On 10 Aug 2014, at 17:04, Scott Ribe <scott_r...@elevated-dev.com> wrote:

> On Aug 10, 2014, at 9:16 AM, Keary Suska <cocoa-...@esoteritech.com> wrote:
> 
>> I don't think so, although I would expect a C lib somewhere to address it.
> 
> I think the standard C libs only have floating-point versions of mod 
> functions. (That does seem like an odd omission.)
> 
> This would at least be a tiny bit better if people would learn to quit 
> incorrectly referring to % as mod, but I guess that ship has sailed (all the 
> way off the edge of the earth, actually)…

Actually I think it’s circumnavigated it a few times! 

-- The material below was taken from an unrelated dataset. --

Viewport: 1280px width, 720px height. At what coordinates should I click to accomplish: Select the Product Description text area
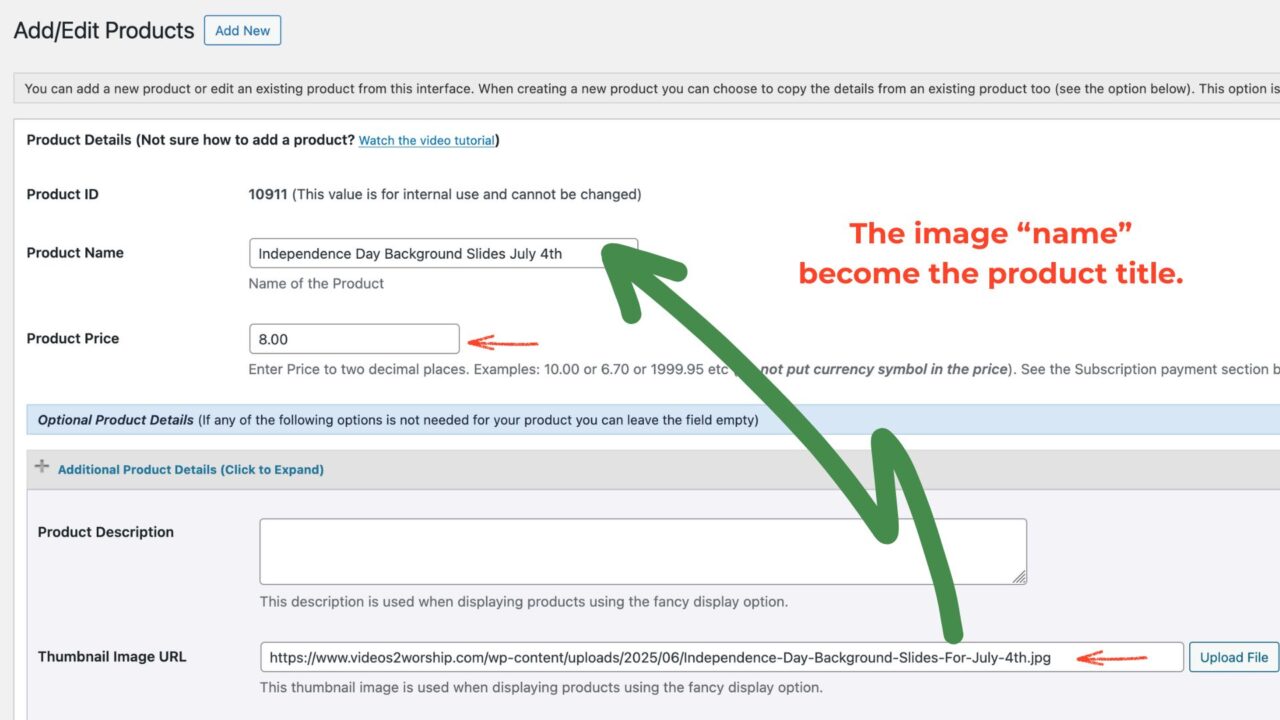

That’s why I made the mistake in the first place, I was think of % as being a 
true mod function, not a remainder. In Ruby for instance it works as you’d 
expect a mod function to work and it uses % too, not sure about Java?

From doing a bit of digging:

Based on the C99 Specification: a = (a / b) * b + a % b

We can write a function to calculate (a % b) = a - (a / b) * b!

int remainder(int a, int b)
{
return a - (a / b) * b;
}
For modulo operation, we can have the following function:

int mod(int a, int b)
{
int r = a % b;
return r < 0 ? r + b : r;
}

My conclusion is (a % b) in C is a remainder operator and NOT modulo operator.